Hormones are molecules that allow cells to communicate with each other and are used by organisms to alter growth and metabolism. The steroid hormones such as estrogen can diffuse across the plasma membrane, bind their receptor in the cytoplasm, migrate to the nucleus and act as transcription factors to alter cell’s physiology and behavior. Naturally occurring steroid hormones include estrogen, progesterone, testosterone and cortisol. 

Detection of hormones in the environment has raised concerns in recent years because of their potential to affect both humans and wildlife. Estrogens from natural, synthetic, plant, and fungal sources can manifest endocrine disrupting properties and even at low concentrations can have harmful effects due to receptor activation. Estrogenic activity can occur in water sources including waste, drinking and freshwater. In freshwater, estrogens are harmful to the ecosystems, feminizing fish and disrupting the overall populations of organisms in the ecosystem. Estrogenic substances can also be present in what we drink, however since the presence of hormones in water is a relatively new area of study, there have been no previous restrictions or regulations regarding filtration of estrogenic compounds. 

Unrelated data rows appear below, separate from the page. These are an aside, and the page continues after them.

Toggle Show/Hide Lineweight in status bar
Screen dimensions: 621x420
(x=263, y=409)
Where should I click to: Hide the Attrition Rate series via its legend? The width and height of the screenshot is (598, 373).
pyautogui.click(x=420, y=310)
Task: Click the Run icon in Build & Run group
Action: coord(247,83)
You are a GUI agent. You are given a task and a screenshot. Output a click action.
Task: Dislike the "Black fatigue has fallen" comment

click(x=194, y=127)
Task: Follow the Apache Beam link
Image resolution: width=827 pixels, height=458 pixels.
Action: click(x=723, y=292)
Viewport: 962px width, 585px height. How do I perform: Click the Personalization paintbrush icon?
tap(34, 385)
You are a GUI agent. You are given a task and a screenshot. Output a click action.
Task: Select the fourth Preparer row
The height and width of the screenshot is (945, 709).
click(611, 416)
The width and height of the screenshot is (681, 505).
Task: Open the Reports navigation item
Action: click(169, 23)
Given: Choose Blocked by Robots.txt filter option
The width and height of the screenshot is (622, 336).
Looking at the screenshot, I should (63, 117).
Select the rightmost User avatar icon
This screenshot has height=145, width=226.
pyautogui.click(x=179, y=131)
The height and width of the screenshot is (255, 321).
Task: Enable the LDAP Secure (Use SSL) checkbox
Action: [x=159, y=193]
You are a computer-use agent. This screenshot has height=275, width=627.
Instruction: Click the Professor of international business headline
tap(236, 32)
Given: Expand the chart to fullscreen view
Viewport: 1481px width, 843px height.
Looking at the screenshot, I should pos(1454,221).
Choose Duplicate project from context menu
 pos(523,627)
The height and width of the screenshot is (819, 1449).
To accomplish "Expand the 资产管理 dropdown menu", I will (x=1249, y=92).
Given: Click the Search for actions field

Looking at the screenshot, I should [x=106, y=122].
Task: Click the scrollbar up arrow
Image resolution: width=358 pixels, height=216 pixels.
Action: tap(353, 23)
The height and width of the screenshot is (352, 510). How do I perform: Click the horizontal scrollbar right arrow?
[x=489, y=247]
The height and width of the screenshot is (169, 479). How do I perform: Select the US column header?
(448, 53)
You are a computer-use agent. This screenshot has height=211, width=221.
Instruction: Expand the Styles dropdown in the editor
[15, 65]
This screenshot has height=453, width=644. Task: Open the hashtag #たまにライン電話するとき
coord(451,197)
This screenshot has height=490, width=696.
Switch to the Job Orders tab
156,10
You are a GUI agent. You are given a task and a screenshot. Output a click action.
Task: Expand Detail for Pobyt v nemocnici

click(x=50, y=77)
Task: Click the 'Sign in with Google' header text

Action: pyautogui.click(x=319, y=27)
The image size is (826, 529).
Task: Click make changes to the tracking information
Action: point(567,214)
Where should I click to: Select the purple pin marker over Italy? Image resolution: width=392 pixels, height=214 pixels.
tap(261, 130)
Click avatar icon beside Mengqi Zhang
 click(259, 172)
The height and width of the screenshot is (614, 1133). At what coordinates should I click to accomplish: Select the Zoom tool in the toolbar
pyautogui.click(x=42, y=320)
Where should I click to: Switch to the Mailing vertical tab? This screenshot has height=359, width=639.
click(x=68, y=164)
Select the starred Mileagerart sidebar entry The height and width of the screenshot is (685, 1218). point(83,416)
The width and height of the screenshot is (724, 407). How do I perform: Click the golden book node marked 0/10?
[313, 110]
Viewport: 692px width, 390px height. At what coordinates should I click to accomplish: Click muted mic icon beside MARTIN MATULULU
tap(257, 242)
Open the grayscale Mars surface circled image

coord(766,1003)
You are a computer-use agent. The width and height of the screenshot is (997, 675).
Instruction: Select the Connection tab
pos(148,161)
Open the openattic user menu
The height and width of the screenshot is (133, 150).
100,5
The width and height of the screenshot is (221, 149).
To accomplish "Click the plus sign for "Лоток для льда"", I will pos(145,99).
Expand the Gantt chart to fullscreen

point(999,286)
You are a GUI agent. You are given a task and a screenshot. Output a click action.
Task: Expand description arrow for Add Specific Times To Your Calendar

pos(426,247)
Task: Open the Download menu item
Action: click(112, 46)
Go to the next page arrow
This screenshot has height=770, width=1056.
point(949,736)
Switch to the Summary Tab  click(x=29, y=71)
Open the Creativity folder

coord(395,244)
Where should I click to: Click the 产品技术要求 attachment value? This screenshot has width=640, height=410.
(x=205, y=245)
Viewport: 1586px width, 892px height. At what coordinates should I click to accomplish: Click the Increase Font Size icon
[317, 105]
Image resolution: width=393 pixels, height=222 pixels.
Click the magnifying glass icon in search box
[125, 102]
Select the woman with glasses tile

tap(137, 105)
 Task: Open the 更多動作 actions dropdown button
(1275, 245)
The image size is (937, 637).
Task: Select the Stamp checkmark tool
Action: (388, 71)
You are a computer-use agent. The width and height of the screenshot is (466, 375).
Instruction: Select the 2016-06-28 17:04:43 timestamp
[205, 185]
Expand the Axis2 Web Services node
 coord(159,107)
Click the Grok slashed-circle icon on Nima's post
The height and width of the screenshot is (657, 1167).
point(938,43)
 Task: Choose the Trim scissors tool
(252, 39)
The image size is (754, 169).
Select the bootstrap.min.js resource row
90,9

Due to concern with the compounds in water, we are developing a sensor to detect the molecules in water that will bind to the estrogen receptor. We anticipate that our STREAM, Sensor That Reports Endocrine Activating Molecules, will be sensitive and informative of water quality. A BioNetGen model of the sensor and NetLogo model of fish populations were constructed to improve our understanding of these systems.